Eric turned then and gave a strange, bright smile. Laura swallowed. That was not her dad’s smile, full of twinkling mischief. It was the one he gave when he had awareness enough to know he was supposed to, but no idea why.

Laura tried to talk to him, but Eric’s answers were non sequiturs, saying he liked the food, and the view from his window. Except he could not quite remember ‘window’, and just waved a skeletal arm at the glass-filled frame to his right.

“Window, Granddad,” Seb said matter-of-factly, not a trace of surprise at his granddad struggling for such a simple word.

Then he held up his satchel and shook it, making Eric’s eyes brighten at the jangling sound it produced. “I thought you might like a go on this, Granddad. I got it from school.” 

Seb pulled a tambourine from his bag, its wood worn smooth by years of childrens’ hands. He tapped a rhythm against his palm then shook the tambourine’s shimmering zills with a flourish, his arms outstretched like a cabaret performer.

Eric actually laughed then, and took the offered instrument. He began patting out a beat, hesitantly at first, and then with more confidence as he started to sing. 

The lyrics, though a fantastical poetry, flowed from somewhere deeper than Eric’s illness could reach, and when he got to the final verse, he winked at Laura.

“Take me disappearing through the smoke rings of my mind, down the foggy ruins of time…”

Posted by Rachel in Flash Fiction, 0 comments
An Easy Conscience

An Easy Conscience

This short piece was a writing exercise at a Royston Writers Circle meeting. The exercise was to open a book at random and use the first full sentence as a prompt.

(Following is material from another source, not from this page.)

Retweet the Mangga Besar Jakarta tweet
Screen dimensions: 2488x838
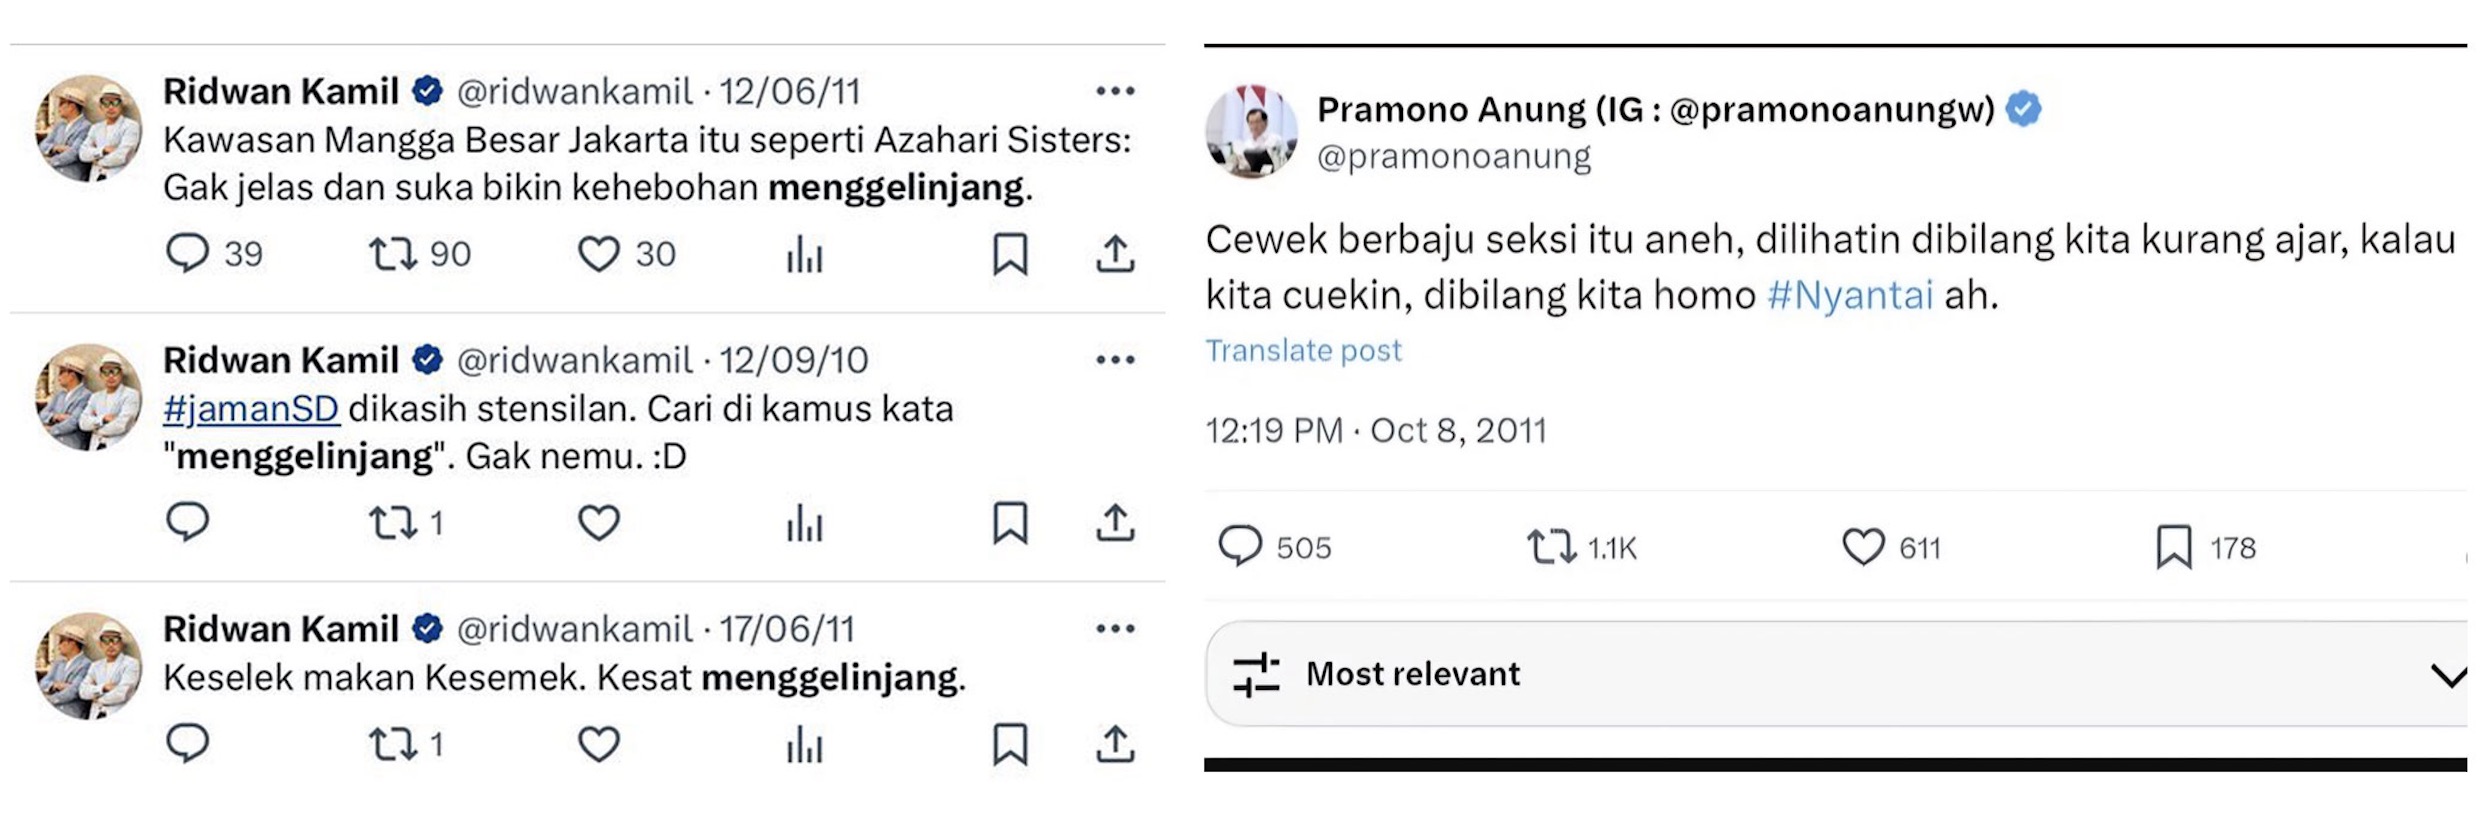point(392,254)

I wrote in response to this quote:

‘God, if he believed in him, and his conscience, if he had one, were the only judges to whom he might look.’

Jules Verne, ‘20000 Leagues Under the Sea’

Since he was furnished with neither a belief in a deity, of any kind you understand, he was not prejudiced against any religion in particular; nor had committed any act his conscience deemed worthy of note, Stuart had simply floated through his formative years unencumbered by such fetters. It was at the tender age of fourteen and a half that he was first troubled by either one of these concepts. In truth, it turned out to be a combination of both. 

The priests at Stuart’s school had all attempted to instil in the children an unholy fear of the consequences of misbehaviour which, unfortunately for Stuart, appeared to include his burgeoning feelings of being rather more interested in boys than in girls. As he grew up, indeed, it was to his best friend, Jack, that his attentions turned.

Jack was a good, god-fearing boy, so Stuart’s mother told him, and an example Stuart would apparently do well to follow more closely. Stuart was happy to heed his mother’s advice, though perhaps she had not intended him to interpret her words in quite the way he did. It was safe to say that she was surprised when she walked in on the two of them sharing a kiss after school one afternoon. She demanded that Stuart examine his conscience as a result of his actions. However, having done so, he could only conclude that, like god, his conscience did not appear to exist.